Run through the data and copy out every line that mentions the word "computer".

[Data items]
■ ■ ■

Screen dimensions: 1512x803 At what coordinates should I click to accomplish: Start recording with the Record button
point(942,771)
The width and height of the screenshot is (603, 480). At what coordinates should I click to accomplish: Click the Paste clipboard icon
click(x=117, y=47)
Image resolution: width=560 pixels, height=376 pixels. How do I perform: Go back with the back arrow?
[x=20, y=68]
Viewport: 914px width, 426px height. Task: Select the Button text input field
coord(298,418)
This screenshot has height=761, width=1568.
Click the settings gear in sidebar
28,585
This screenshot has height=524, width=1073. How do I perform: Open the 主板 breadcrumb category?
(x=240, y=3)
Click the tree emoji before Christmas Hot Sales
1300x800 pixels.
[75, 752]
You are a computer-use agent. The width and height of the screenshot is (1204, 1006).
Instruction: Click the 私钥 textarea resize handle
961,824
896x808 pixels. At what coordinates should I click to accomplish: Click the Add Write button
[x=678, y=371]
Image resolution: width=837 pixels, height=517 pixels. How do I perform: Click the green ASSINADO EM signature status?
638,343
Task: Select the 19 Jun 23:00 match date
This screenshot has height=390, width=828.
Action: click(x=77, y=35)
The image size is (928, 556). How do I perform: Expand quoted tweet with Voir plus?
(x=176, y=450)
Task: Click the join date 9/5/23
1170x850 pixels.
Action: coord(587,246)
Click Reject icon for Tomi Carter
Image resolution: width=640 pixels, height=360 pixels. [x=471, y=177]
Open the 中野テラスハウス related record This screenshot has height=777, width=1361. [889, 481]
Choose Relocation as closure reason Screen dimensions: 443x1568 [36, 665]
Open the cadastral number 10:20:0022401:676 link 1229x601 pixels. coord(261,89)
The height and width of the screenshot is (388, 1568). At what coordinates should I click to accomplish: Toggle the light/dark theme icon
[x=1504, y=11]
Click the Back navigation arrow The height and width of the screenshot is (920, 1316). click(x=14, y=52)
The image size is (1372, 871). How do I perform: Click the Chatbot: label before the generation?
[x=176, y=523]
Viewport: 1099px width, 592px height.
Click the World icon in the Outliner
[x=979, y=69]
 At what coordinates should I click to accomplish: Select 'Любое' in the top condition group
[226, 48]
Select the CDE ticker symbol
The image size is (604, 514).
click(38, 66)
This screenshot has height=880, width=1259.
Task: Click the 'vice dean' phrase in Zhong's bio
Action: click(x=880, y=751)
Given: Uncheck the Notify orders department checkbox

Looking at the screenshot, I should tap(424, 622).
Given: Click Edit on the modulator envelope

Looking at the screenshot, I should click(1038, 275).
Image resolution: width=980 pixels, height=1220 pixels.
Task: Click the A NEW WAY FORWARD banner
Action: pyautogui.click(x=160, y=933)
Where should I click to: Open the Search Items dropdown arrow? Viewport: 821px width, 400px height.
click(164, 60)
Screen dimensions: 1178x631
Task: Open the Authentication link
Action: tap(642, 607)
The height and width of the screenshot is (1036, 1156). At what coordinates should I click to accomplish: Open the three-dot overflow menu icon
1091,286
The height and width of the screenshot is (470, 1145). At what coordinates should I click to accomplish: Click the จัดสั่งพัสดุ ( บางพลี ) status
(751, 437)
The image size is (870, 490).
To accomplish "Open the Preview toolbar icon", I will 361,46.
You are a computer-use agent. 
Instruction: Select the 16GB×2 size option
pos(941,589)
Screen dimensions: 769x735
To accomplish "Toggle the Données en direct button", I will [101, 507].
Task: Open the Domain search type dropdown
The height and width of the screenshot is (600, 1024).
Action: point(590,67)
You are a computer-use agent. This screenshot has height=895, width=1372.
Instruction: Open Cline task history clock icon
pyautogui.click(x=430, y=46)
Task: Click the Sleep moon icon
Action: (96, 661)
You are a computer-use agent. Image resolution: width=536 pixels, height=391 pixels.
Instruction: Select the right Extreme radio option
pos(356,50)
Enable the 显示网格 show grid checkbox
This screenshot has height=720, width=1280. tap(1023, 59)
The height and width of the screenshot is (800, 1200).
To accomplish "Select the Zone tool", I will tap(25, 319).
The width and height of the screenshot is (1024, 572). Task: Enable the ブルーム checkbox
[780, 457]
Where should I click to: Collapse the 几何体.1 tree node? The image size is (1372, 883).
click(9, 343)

■ ■ ■

◆ SOLUTION FOR THIS PROBLEM ◆
You are a computer-use agent. The width and height of the screenshot is (1204, 1006).
You are a computer-use agent. 
You are a computer-use agent. This screenshot has height=895, width=1372.
You are a computer-use agent. Image resolution: width=536 pixels, height=391 pixels.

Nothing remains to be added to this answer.